--- START OF INPUT MATERIAL ---
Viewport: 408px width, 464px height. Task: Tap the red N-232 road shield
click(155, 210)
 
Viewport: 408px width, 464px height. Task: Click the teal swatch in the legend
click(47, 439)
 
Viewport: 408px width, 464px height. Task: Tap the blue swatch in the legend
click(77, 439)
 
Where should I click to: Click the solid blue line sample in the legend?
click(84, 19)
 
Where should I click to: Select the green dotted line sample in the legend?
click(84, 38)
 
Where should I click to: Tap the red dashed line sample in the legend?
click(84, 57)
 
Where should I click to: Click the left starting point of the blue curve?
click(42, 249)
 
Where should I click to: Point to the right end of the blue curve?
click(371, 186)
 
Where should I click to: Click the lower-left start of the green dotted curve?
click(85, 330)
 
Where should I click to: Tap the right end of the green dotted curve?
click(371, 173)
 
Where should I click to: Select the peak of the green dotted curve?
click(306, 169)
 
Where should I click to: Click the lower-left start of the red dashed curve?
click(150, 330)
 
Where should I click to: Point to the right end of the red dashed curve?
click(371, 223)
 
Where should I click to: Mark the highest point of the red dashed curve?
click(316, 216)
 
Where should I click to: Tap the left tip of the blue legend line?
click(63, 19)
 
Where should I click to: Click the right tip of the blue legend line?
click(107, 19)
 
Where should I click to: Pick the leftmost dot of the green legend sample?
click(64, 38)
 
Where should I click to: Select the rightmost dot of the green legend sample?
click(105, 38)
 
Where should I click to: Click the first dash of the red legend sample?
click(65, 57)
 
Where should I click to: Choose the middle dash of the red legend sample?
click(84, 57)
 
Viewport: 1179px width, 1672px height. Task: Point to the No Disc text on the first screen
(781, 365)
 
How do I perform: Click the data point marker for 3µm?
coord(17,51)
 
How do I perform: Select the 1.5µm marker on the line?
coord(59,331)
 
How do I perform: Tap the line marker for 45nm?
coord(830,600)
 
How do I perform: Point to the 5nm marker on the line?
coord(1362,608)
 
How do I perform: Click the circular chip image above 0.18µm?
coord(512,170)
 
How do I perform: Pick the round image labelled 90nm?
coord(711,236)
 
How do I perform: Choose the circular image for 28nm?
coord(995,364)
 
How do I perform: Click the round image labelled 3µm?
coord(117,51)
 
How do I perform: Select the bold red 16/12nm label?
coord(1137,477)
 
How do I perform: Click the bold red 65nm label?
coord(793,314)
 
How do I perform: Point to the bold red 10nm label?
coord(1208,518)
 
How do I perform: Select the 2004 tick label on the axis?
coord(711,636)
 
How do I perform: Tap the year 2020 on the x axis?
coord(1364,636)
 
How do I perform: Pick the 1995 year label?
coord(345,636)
--- END OF INPUT MATERIAL ---
◆ **EXERCISE DETAILS**: Print every one of the rows above again, word for word, without leaving any out.

◆ **RESULT OF THIS EXERCISE**:
Viewport: 408px width, 464px height. Task: Tap the red N-232 road shield
click(155, 210)
 
Viewport: 408px width, 464px height. Task: Click the teal swatch in the legend
click(47, 439)
 
Viewport: 408px width, 464px height. Task: Tap the blue swatch in the legend
click(77, 439)
 
Where should I click to: Click the solid blue line sample in the legend?
click(84, 19)
 
Where should I click to: Select the green dotted line sample in the legend?
click(84, 38)
 
Where should I click to: Tap the red dashed line sample in the legend?
click(84, 57)
 
Where should I click to: Click the left starting point of the blue curve?
click(42, 249)
 
Where should I click to: Point to the right end of the blue curve?
click(371, 186)
 
Where should I click to: Click the lower-left start of the green dotted curve?
click(85, 330)
 
Where should I click to: Tap the right end of the green dotted curve?
click(371, 173)
 
Where should I click to: Select the peak of the green dotted curve?
click(306, 169)
 
Where should I click to: Click the lower-left start of the red dashed curve?
click(150, 330)
 
Where should I click to: Point to the right end of the red dashed curve?
click(371, 223)
 
Where should I click to: Mark the highest point of the red dashed curve?
click(316, 216)
 
Where should I click to: Tap the left tip of the blue legend line?
click(63, 19)
 
Where should I click to: Click the right tip of the blue legend line?
click(107, 19)
 
Where should I click to: Pick the leftmost dot of the green legend sample?
click(64, 38)
 
Where should I click to: Select the rightmost dot of the green legend sample?
click(105, 38)
 
Where should I click to: Click the first dash of the red legend sample?
click(65, 57)
 
Where should I click to: Choose the middle dash of the red legend sample?
click(84, 57)
 
Viewport: 1179px width, 1672px height. Task: Point to the No Disc text on the first screen
(781, 365)
 
How do I perform: Click the data point marker for 3µm?
coord(17,51)
 
How do I perform: Select the 1.5µm marker on the line?
coord(59,331)
 
How do I perform: Tap the line marker for 45nm?
coord(830,600)
 
How do I perform: Point to the 5nm marker on the line?
coord(1362,608)
 
How do I perform: Click the circular chip image above 0.18µm?
coord(512,170)
 
How do I perform: Pick the round image labelled 90nm?
coord(711,236)
 
How do I perform: Choose the circular image for 28nm?
coord(995,364)
 
How do I perform: Click the round image labelled 3µm?
coord(117,51)
 
How do I perform: Select the bold red 16/12nm label?
coord(1137,477)
 
How do I perform: Click the bold red 65nm label?
coord(793,314)
 
How do I perform: Point to the bold red 10nm label?
coord(1208,518)
 
How do I perform: Select the 2004 tick label on the axis?
coord(711,636)
 
How do I perform: Tap the year 2020 on the x axis?
coord(1364,636)
 
How do I perform: Pick the 1995 year label?
coord(345,636)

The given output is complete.